Joshua Schnell, June 4, 2012
RIM isn’t only in trouble with customers. It seems like the company is also getting hit pretty hard by the stock market. For the first time in over a decade, RIMM has fallen below the $10 mark (currently at $9.68), performing at a new 52-week low, and the lowest it’s performed since way back in December of 2003.

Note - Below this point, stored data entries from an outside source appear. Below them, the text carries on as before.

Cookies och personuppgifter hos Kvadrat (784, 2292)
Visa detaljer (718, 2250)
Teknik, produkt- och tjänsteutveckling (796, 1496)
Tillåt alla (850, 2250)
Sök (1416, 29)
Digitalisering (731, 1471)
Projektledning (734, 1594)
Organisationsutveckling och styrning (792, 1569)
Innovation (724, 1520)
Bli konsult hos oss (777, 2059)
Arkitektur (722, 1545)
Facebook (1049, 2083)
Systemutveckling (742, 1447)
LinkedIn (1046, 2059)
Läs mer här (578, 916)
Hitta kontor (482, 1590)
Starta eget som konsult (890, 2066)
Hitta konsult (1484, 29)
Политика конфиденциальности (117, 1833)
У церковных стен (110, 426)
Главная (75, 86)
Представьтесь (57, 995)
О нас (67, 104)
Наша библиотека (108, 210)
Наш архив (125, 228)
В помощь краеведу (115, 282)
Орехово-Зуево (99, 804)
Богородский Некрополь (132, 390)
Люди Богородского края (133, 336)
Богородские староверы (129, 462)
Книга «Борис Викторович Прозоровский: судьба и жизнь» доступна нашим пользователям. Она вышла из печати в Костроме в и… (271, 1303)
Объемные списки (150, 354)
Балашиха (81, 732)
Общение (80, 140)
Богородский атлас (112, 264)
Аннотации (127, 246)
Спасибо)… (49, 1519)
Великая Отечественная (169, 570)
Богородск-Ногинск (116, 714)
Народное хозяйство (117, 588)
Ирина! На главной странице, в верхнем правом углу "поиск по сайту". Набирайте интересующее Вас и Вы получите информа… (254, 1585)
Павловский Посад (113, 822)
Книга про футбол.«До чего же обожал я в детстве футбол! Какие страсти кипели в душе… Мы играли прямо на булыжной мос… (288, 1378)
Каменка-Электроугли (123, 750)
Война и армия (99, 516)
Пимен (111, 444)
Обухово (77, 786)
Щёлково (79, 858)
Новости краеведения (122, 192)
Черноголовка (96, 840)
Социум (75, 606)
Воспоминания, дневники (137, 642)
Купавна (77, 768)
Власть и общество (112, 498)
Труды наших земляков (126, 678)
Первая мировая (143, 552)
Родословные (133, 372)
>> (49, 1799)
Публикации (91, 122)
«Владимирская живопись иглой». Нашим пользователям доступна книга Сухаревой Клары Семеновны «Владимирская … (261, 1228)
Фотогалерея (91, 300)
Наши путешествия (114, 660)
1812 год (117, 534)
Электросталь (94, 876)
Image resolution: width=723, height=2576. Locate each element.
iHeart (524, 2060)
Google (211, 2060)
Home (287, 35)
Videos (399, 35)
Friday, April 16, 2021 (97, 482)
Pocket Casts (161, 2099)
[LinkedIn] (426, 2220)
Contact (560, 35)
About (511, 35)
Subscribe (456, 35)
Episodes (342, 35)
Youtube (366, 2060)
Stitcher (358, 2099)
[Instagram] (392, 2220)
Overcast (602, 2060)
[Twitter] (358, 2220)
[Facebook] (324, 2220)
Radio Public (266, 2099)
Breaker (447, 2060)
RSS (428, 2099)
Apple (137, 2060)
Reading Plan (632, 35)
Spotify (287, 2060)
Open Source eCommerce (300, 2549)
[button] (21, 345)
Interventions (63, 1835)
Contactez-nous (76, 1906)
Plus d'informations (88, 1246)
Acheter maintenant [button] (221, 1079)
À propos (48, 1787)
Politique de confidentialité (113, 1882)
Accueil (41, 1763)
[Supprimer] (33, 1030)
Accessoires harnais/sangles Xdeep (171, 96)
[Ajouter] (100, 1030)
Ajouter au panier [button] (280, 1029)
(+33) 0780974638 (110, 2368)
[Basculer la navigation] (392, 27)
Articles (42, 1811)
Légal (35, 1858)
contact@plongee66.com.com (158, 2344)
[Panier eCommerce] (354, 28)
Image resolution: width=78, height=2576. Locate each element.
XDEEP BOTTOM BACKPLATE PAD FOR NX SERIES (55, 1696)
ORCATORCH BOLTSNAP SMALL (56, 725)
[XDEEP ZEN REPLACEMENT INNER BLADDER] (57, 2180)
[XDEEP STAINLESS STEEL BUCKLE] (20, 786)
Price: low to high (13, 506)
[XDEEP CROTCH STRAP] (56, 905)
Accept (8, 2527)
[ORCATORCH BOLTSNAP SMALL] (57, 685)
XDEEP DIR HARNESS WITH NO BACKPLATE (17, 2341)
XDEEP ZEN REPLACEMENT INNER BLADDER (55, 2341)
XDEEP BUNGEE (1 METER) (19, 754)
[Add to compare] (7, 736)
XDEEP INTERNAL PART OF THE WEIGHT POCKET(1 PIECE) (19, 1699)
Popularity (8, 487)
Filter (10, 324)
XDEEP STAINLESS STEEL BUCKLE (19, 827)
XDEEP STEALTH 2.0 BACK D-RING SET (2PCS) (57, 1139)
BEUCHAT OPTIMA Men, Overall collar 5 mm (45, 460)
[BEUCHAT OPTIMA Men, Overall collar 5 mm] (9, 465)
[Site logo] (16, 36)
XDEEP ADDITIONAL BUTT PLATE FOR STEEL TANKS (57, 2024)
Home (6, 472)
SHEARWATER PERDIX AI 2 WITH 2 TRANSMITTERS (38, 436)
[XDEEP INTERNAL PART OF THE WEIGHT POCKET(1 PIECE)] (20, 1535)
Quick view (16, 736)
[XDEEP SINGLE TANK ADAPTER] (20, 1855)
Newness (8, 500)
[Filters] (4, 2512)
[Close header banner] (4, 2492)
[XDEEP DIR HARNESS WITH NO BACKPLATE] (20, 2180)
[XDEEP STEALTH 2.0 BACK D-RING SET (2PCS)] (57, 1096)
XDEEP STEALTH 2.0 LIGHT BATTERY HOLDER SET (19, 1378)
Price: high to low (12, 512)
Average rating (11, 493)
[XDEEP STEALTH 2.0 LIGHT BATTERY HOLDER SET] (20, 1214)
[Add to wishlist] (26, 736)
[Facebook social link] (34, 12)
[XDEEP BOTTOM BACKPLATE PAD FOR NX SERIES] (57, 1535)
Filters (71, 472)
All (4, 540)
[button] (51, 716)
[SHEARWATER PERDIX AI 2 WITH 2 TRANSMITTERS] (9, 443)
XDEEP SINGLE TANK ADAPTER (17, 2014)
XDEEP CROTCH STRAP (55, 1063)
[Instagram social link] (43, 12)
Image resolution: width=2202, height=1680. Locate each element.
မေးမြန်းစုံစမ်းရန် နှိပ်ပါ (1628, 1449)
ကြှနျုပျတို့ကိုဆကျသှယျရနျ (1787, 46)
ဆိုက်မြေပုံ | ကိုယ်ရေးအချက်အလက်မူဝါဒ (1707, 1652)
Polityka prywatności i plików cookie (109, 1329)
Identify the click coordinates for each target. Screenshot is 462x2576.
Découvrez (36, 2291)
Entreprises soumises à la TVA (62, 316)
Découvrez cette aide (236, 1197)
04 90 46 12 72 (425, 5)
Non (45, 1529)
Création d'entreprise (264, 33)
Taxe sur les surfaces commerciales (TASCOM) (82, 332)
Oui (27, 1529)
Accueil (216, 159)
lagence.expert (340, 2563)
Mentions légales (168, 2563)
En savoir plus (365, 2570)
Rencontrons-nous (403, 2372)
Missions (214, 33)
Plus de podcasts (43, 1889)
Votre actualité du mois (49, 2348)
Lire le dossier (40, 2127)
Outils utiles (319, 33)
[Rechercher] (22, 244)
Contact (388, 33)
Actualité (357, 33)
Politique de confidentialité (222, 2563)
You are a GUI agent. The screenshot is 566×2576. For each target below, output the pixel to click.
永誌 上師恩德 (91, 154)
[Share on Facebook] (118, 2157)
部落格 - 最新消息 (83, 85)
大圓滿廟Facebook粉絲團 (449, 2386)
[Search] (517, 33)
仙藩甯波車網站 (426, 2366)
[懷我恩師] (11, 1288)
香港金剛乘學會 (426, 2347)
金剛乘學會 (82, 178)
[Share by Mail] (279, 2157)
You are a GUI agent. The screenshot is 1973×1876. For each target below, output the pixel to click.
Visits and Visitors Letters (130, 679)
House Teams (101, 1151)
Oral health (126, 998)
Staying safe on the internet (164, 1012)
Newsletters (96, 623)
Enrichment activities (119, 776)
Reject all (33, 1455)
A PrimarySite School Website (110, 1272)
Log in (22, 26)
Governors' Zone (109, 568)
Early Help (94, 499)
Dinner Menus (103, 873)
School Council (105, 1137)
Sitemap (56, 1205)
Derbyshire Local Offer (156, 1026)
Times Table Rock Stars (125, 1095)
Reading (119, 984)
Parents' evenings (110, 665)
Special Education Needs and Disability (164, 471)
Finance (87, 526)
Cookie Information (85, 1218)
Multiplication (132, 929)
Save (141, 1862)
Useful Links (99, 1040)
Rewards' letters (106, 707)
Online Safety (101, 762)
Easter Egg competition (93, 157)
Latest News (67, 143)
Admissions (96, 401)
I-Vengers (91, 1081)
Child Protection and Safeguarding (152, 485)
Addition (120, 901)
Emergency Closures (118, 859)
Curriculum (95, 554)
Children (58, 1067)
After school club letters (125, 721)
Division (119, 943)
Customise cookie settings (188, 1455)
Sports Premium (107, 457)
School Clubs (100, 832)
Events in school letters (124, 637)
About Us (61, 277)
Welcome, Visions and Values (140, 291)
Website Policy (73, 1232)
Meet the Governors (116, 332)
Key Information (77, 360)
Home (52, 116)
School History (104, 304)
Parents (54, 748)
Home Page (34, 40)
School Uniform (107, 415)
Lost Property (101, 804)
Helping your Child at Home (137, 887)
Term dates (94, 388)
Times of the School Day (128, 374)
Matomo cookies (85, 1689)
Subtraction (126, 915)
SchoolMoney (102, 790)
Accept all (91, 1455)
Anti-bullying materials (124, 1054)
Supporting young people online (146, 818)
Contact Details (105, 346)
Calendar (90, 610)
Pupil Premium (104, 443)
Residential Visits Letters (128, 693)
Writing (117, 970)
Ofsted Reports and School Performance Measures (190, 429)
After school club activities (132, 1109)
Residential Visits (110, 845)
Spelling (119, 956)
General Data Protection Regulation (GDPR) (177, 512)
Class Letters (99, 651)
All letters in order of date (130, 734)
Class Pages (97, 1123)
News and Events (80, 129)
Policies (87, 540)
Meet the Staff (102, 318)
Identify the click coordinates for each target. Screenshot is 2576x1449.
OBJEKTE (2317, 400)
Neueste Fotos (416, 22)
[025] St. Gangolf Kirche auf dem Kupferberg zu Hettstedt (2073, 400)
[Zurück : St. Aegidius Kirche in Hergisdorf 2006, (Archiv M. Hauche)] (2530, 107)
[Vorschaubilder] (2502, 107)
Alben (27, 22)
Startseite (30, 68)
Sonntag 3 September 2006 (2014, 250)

Brian Blair, analyst at Wedge Partners, doesn’t really see the trend changing any time soon either. It looks like RIM may just be the new Nortel:
[quote]Our longer term view remains that RIM will be forced to focus on the low-end, developing market segment, as we believe that remains the only available opportunity for the company. The high end and mid-tier smartphone markets simply don’t want Blackberry anymore. The potential for RIMM to offer a more appealing, completely new and different OS, without a keyboard (initial devices won’t have it) and with no apps and no ecosystem to enterprise/consumers is incredibly slim. RIM, in short, is not a software company at its heart, and it’s been knocked out of the ring by three players that ARE software companies.[/quote]
Amateur hour is clearly over. Clearly. It’s amazing how quickly things can change in a year. The reality of the situation is that RIM has to turn things around a lot quicker than they currently are if they’re going to stay relevant, and even then, it’s not all that realistic that RIM can return to its pre-iPhone form. The company has a pretty short track record of innovation.